Un sound giovane che riporta alla luce colori, immagini e sensazioni che sanno di New Orleans o, per dirla con altre parole, di jazz. Raphael Gualazzi, classe 1981 e vincitore di Sanremo giovani, con il suo aspetto timido e impacciato rappresenta oggi il presente e il futuro di questo genere musicale, italiano e internazionale. In procinto di affermarsi con un tour estivo per tutta Europa, il giovane urbinate ha presentato il suo primo cd “Reality and fantasy” presso la Feltrinelli di via Appia, a Roma.
Sotto la scritta stampata sul muro a caratteri cubitali “Cultura: l’urlo dell’uomo in faccia al suo destino” (A. Camus), il pianoforte di Raphael ha suonato sotto le dita di questo giovane artista, che nonostante la sua goffaggine davanti al pubblico, mostra di non temer il confronto con questo strumento e la sua tradizione “Beh, quello che cerco di fare, è portare in auge una tradizione, quella jazzistica, che costituisce la tradizione di quello che sono tutti i generi musicali moderni. Questo è quello che tento di fare, di portare alla sua originaria popolarità il genere jazz.”
Credi che nel panorama manchi il jazz?

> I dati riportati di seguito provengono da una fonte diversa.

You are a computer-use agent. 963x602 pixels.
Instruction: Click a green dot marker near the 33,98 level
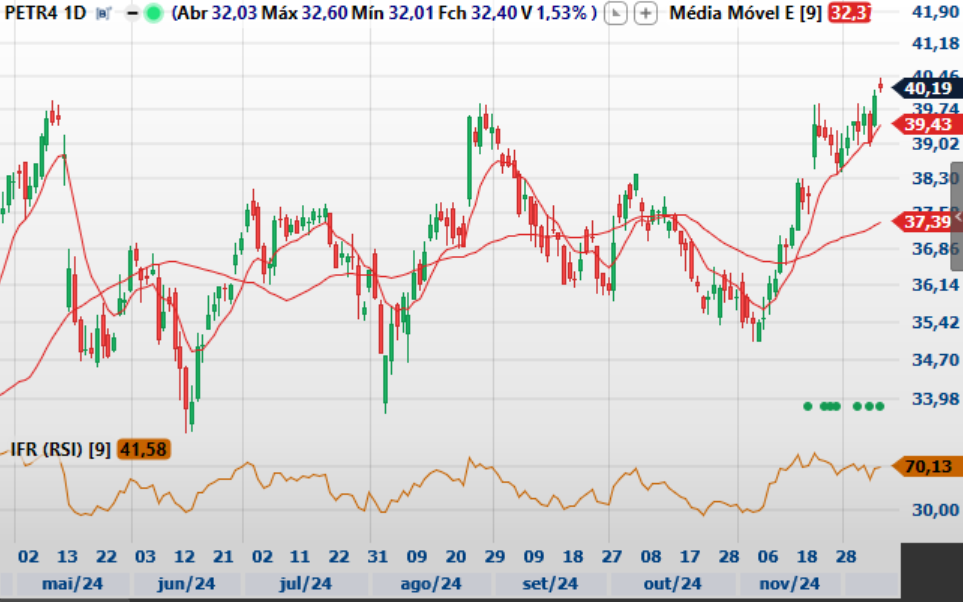[x=808, y=407]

Che ci sia bisogno di questa musica?
Spero più che altro che questa possa essere una musica piacevole, gradevole per le persone. Tanti prima di me e tanti dopo di me hanno già intrapreso questa strada magari inconsciamente, da Cammariere, a Stefano Di Battista. E tanti spero che lo faranno. Con questo lavoro che si chiama Reality and fantasy fondo la tradizione del jazz popolare fondendolo con sonorità moderne della musica come il funk, il soul, il rithm’n blues. Attraverso questi canali spero che il jazz possa tornare al cuore delle persone.
Come ha cominciato a piacerti questa musica?
E’ nata dal fatto che il jazz che suono io, rappresenta lo straight piano, rappresenta l’assimilazione del bagaglio culturale pianistico europeo al costume afroamericano. Significa che la questione piano rappresenta questa assimilazione. Questo genere è per me il modo migliore che ho trovato per esprimermi con questo strumento.
Nel campo internazionale, mi piace Steve Wonder, John Guitar Woods, classici imprescindibili come Come a rain or come a shine di Frank Sinatra. Come classico citerei Aleksandr Skrjabin che ha composto preludi e studi bellissimi. Ma forse prima di lui sono da ascoltare un po’ di Chopin e Liszt.
Quali sono i momenti della giornata che ti ispirano, che ti fanno venire voglia di mettere le mani sul piano e suonare il jazz?
Generalmente durante il soundcheck. Ogni luogo ha i suoi colori, i suoi sapori, suona in maniera diversa. Può nascere un arrangiamento, una melodia. Una melodia nasce da una sensazione. Per esempio, Sarò sarai è nata durante un soundcheck in Umbria, guardando il tramonto sulla darsena del lago.
E se gli chiedi a quale brano è più affezionato, Raphael rimane chiaramente interdetto, prima di sorridere ed ammettere con un filo di voce: “È difficile da dire. È come chiedere qual è il colore preferito quando ti piace la luce, ma anche il buio. Sono i tasti bianchi e neri del pianoforte.”